Having landed on the moon, humankind’s next greatest challenge is to send astronauts to Mars. And as you probably already realize, this task is made difficult by how much further away Mars is from Earth (I highly recommend clicking on that link). Therefore, any manned mission to Mars has to take into account long-term food storage, fuel capacity, waste disposal, making sure the astronauts don’t go crazy from boredom, etc. However, there’s one more issue that is quite interesting really, and one that you may not have heard about yet.
See, time passes differently on Mars. In fact, a Martian day, or “sol”, lasts 40 minutes longer than a day on Earth. By 90 sols, Martian time ends up 2.5 days behind Earth time. Now, as Tom Chmielewski of The Atlantic reports, this has proven difficult for the people in control of Curiosity rover, who have to constantly be on Martian time. In fact, they’ve even recruited their families into helping them adjust to Mars time by having them adapt alongside them (a true test of marriage, am I right?).Though the rover controllers eventually adjusted better, the time difference still took a toll on them.
Truth is, there’s a good reason why they had a hard time adjusting. The human body has its own “molecular clock” inside its cells that runs on a 24-hour cycle known as the “circadian rhythm”. Circadian rhythms are naturally maintained by the rise and fall in levels of different cellular proteins throughout the day and night. Back when the Pathfinder rover was on Mars, Harvard professor Charles Czeisler was simultaneously working on an experiment to see how well people could adjust to a longer day. He went all out with this experiment too, isolating the test subjects from any outside influence that could affect their perception of time.The result: no one adjusted well. Their circadian rhythms remained on the body’s natural 24-hour cycle.

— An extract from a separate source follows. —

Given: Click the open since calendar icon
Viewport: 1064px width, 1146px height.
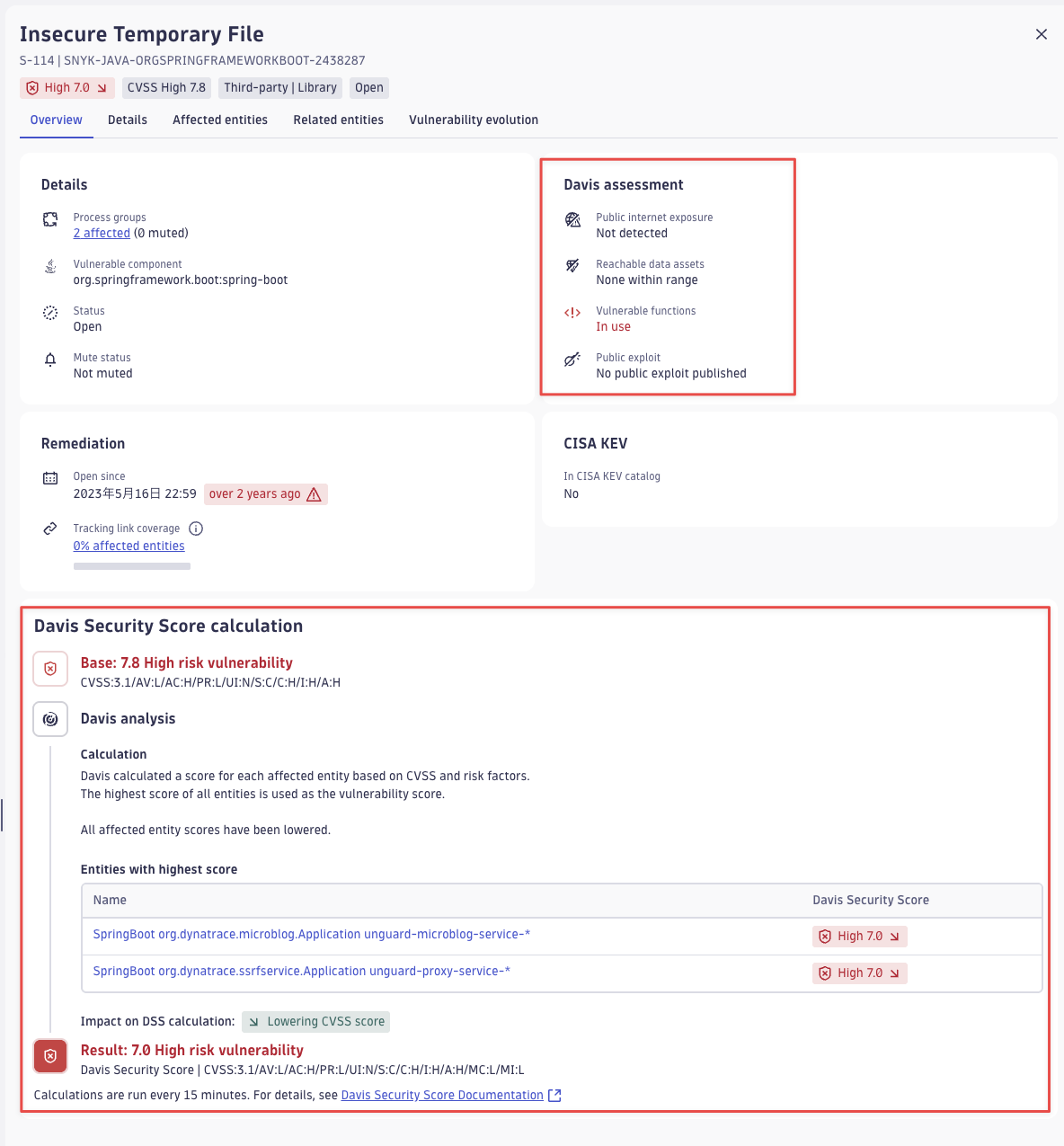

Fortunately, Czeisler’s group later found the secret to altering a person’s circadian rhythm was actually not in the length of time exposed to light, but the wavelength (or color) of light exposed to. Though they haven’t found the specific wavelength that works best for adjusting to Martian time, they have at least discovered that blue light decreases your body’s level of melatonin, a hormone released around bedtime to promote sleeping (this is why Facebook-ing right before bed is a bad idea). Current plans are underway to experiment with astronauts aboard the International Space Station to see if altering exposure time to blue light at night can effectively push them onto Martian time.